Colin Anthony Cole (born June 24, 1980) is a former American football defensive tackle who played in the National Football League (NFL). He was signed by the Minnesota Vikings as an undrafted free agent in 2003. He played college football at Iowa.

Early years
Born in Toronto, Ontario, Canada, Cole moved to Florida at the age of 5. He attended South Plantation High School, where he excelled in football and wrestling. He was named second-team all-state in football, and won the state wrestling title as a senior defeating John Ufferfilge in the state finals.

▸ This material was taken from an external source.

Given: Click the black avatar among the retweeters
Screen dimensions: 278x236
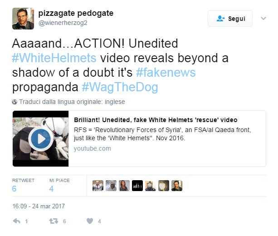Looking at the screenshot, I should click(x=137, y=186).
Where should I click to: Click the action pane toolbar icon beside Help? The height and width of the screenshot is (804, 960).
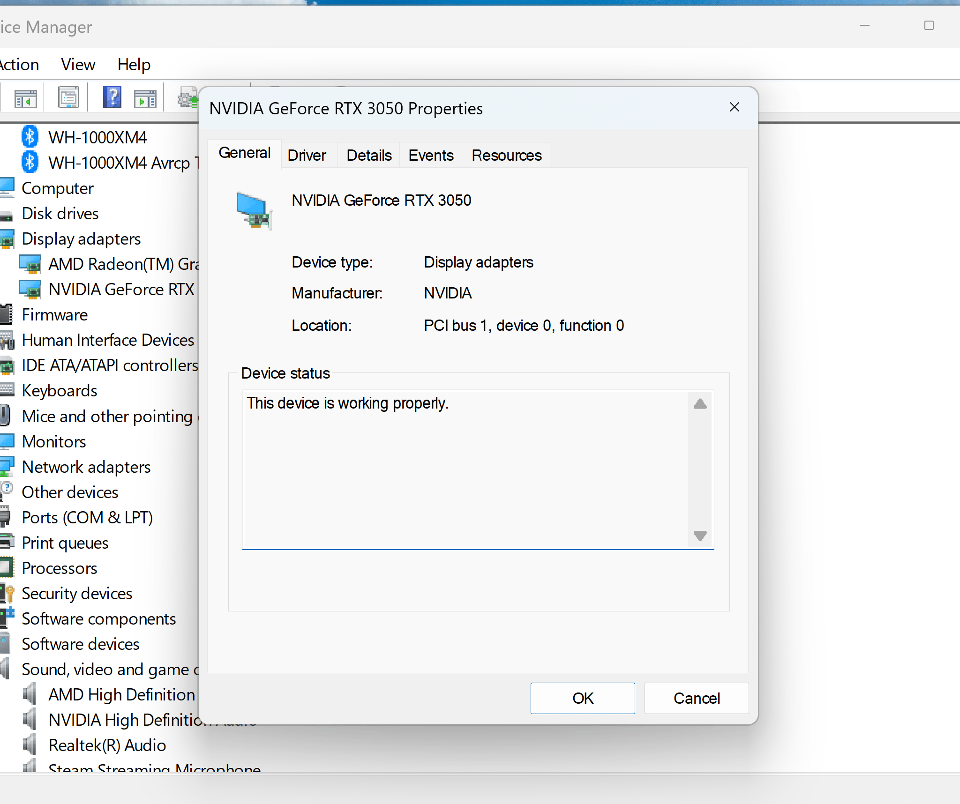point(145,98)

And on Friday, October 24, 2008 his football jersey number (number 34) was officially retired at South Plantation High School, only the second number in school history to be retired besides All-Pro Linebacker, Bobby Michelin.

College career
Cole went to the University of Iowa on a football scholarship.

Professional career

Green Bay Packers
Upon graduation Cole played on the practice squad of the Detroit Lions and Minnesota Vikings before being signed to the active roster by the Packers.

The Packers extended a second-round ($1.417 million) tender to Cole a restricted free agent . Cole needed this higher tender because he was originally undrafted.

Cole was re-signed by the Green Bay Packers on April 17, 2008.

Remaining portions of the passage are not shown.